**Job:**
Copy the entries below word for word, from the first line through the line that contains "Looking at the screenshot, I should click(318, 97).".

◇ ◇ ◇

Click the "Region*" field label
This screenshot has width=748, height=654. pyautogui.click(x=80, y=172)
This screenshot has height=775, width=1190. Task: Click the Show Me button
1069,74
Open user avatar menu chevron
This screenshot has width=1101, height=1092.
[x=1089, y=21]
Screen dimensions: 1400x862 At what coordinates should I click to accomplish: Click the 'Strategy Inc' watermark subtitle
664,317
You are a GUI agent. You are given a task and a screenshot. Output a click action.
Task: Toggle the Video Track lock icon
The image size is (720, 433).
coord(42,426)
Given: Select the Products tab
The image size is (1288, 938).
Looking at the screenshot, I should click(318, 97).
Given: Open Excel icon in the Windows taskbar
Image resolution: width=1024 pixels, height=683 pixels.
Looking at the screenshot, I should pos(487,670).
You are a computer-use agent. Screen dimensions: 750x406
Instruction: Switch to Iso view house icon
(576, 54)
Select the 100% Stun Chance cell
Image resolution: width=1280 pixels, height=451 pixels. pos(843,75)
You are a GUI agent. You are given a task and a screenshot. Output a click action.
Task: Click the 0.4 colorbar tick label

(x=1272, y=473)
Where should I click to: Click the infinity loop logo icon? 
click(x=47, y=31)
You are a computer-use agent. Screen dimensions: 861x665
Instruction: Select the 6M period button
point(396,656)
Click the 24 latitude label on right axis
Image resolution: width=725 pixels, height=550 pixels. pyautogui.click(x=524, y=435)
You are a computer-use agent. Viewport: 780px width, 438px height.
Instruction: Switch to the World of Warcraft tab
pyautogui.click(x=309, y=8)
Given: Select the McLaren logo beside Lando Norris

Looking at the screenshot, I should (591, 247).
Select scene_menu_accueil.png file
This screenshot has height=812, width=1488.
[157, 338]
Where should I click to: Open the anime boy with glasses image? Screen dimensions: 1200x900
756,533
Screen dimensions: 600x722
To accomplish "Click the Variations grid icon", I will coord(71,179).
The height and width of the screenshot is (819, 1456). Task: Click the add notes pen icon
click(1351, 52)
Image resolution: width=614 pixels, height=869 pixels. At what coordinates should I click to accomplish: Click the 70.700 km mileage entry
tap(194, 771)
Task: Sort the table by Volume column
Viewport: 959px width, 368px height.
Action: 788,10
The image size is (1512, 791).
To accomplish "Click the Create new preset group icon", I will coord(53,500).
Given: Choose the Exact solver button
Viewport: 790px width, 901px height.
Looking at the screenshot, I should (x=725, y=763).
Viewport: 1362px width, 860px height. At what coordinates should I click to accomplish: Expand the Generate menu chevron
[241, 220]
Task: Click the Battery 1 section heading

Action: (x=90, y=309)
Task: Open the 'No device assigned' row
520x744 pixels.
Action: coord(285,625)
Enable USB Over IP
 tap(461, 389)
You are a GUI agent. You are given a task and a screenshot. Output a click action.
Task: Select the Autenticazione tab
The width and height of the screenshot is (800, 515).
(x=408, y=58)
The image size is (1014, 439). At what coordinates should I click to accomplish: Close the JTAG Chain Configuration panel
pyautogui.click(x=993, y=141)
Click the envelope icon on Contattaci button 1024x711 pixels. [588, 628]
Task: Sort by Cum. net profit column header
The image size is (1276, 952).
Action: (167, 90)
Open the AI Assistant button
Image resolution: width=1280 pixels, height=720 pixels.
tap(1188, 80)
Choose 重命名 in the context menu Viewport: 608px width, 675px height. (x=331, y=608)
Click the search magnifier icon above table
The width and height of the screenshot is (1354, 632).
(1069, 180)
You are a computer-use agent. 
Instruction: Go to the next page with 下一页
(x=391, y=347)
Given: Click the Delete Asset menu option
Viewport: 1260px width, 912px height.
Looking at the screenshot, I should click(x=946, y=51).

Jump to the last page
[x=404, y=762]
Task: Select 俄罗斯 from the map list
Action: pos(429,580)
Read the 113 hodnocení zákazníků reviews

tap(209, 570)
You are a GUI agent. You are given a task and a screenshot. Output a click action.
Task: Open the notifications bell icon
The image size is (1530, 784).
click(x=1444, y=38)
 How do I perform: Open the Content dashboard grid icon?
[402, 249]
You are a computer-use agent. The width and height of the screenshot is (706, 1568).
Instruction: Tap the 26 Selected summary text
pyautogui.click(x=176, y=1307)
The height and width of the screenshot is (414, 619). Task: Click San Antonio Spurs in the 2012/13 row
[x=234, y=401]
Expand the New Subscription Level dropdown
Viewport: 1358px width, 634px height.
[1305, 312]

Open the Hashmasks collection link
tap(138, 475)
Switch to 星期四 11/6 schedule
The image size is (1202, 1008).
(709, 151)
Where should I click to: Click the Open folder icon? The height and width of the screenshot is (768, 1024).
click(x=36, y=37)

◇ ◇ ◇

**Answer for the task:**
Click the "Region*" field label
This screenshot has width=748, height=654. pyautogui.click(x=80, y=172)
This screenshot has height=775, width=1190. Task: Click the Show Me button
1069,74
Open user avatar menu chevron
This screenshot has width=1101, height=1092.
[x=1089, y=21]
Screen dimensions: 1400x862 At what coordinates should I click to accomplish: Click the 'Strategy Inc' watermark subtitle
664,317
You are a GUI agent. You are given a task and a screenshot. Output a click action.
Task: Toggle the Video Track lock icon
The image size is (720, 433).
coord(42,426)
Given: Select the Products tab
The image size is (1288, 938).
Looking at the screenshot, I should click(318, 97).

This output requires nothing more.